On emerging biotechnologies she chaired a Nuffield Council on Bioethics working group on Stem Cell-Based Embryo Models in 2024, reporting on the scientific and ethical issues the new technology raises and setting out governance proposals. She was subsequently appointed to the Nuffield Council on Bioethics working group reviewing the 14-Day Rule for Embryo Culture in 2025. She previously served as a member of the Human Fertilisation and Embryology Authority, where she was Deputy Chair of the Statutory Approvals Committee.

Cave has also advised on matters relating to health ethics and law, chairing the General Medical Council Good Medical Practice Advisory Forum, resulting in new Good Medical Practice guidance in 2024. She joined the Medical Ethics Committee of the British Medical Association in 2024. She was a core member of the Independent Health and Social Care Select Committee Expert Panel from 2022 and a member of the Cass Review Assurance Group 2021-23. In 2018, she was awarded a part time Scottish Parliament Academic Fellowship.

On public inquiries, Cave was a member of the UK COVID-19 Inquiry ethics advisory group to advise on their 'Every Story Matters' research. And with Professor Bobbie Farsides, she co-convened the Medical Ethics expert group to the UK Infected Blood Inquiry, producing a report and giving evidence to the Inquiry.

Media interviews in print, radio and television include the BBC, CNN, Lancet, FullFact and ITV's Exposure.

==Publications==
With Margaret Brazier, Cave has co-authored Medicine, Patients and the Law, since the 4th edition. Brazier and Cave were joined by Rob Heywood for the 7th edition in 2023.

Cave's research bridges scientific developments and clinical applications across the life span. On embryo research her research she has set out proposals for the regulation of emerging biotechnologies. Her comparative monograph The Mother of All Crimes considers the moral status of the fetus and how this translates into criminal law.

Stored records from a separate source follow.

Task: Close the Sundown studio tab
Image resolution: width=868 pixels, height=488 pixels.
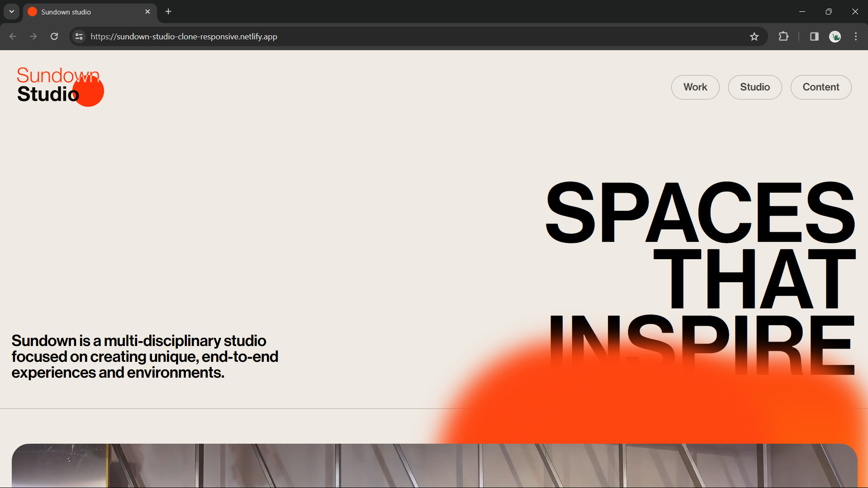Action: pos(147,12)
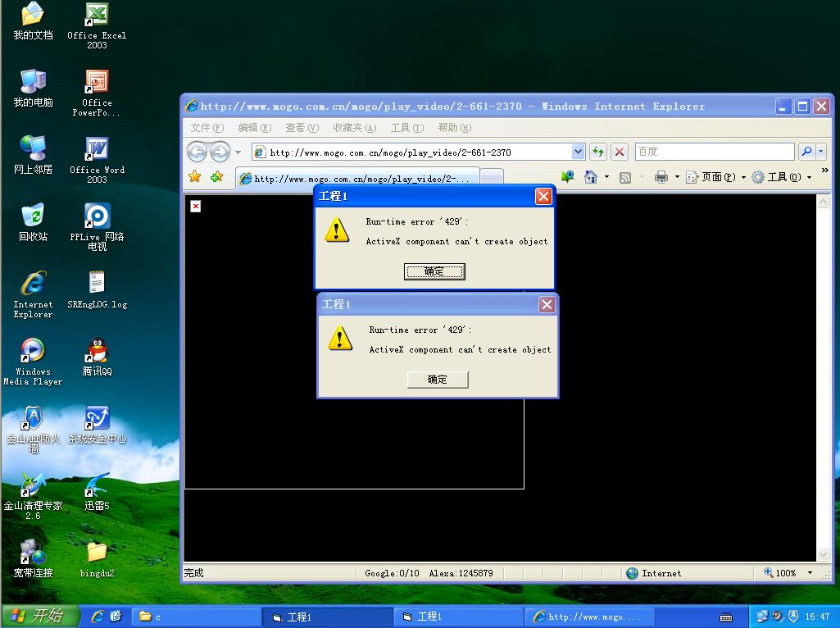Image resolution: width=840 pixels, height=628 pixels.
Task: Click the search magnifier button
Action: click(806, 152)
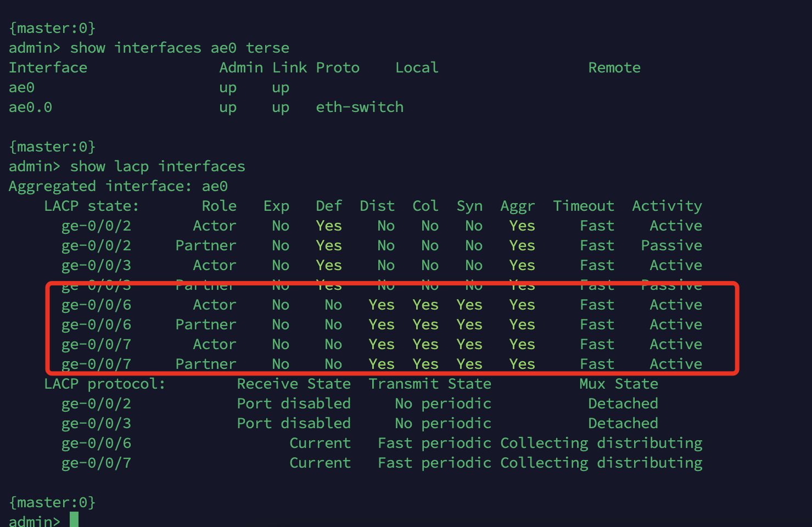Select the 'LACP protocol:' label
The image size is (812, 527).
(x=105, y=384)
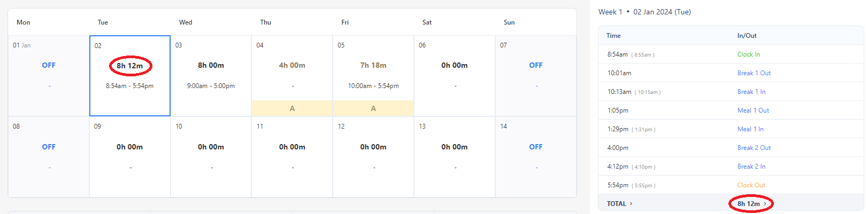Click the orange Clock Out link
The image size is (868, 214).
pyautogui.click(x=751, y=185)
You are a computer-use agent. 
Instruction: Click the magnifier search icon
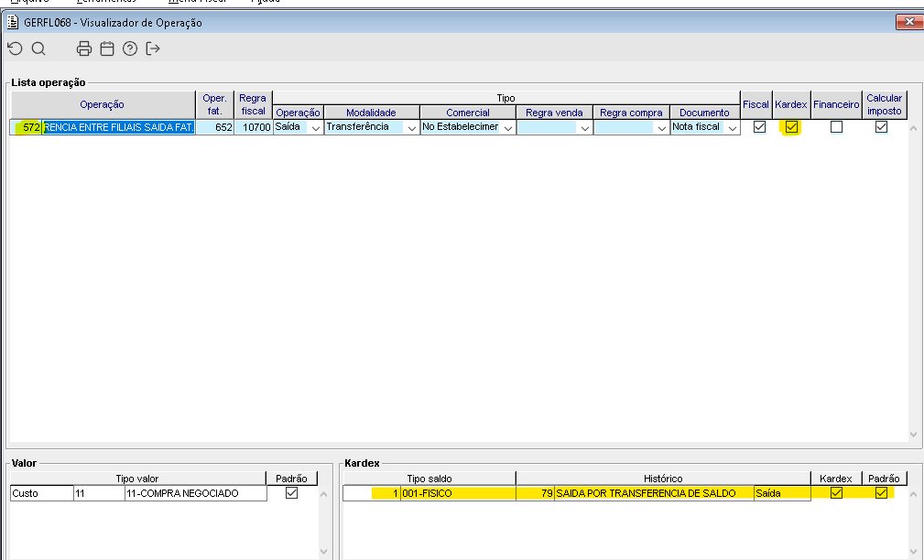coord(38,48)
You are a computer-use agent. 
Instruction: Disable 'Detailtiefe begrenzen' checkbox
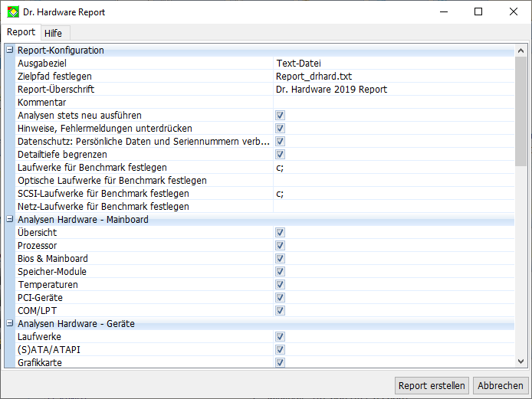[x=281, y=155]
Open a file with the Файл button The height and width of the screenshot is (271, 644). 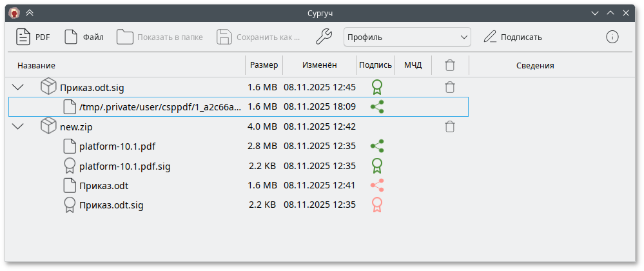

In relation to the treatment of young children, she has (with David Archard and Joe Brierley) argued in favour of the best interests test and against arguments for a new threshold of significant harm that would give parents extended decision-making powers.

Cave has published extensively on consent of children and adolescents, identifying problems with the legal concept of child competence (Gillick competence) and suggesting solutions to them. She has also engaged with the complexities of treating adolescents with eating disorders.

On informed consent of adults, she argued for the importance of protecting patient autonomy by limiting the role of the therapeutic privilege but also for an approach that recognises and upholds the role of clinicians in supporting patients and working with them in partnership.

Cave also has a strong interest in supporting ethical medical decision making. Her research considers the role and remit of research and clinical ethics committees. During the COVID-19 pandemic she published advice on super-spreaders vaccine choice, clinical standards and clinical ethics support.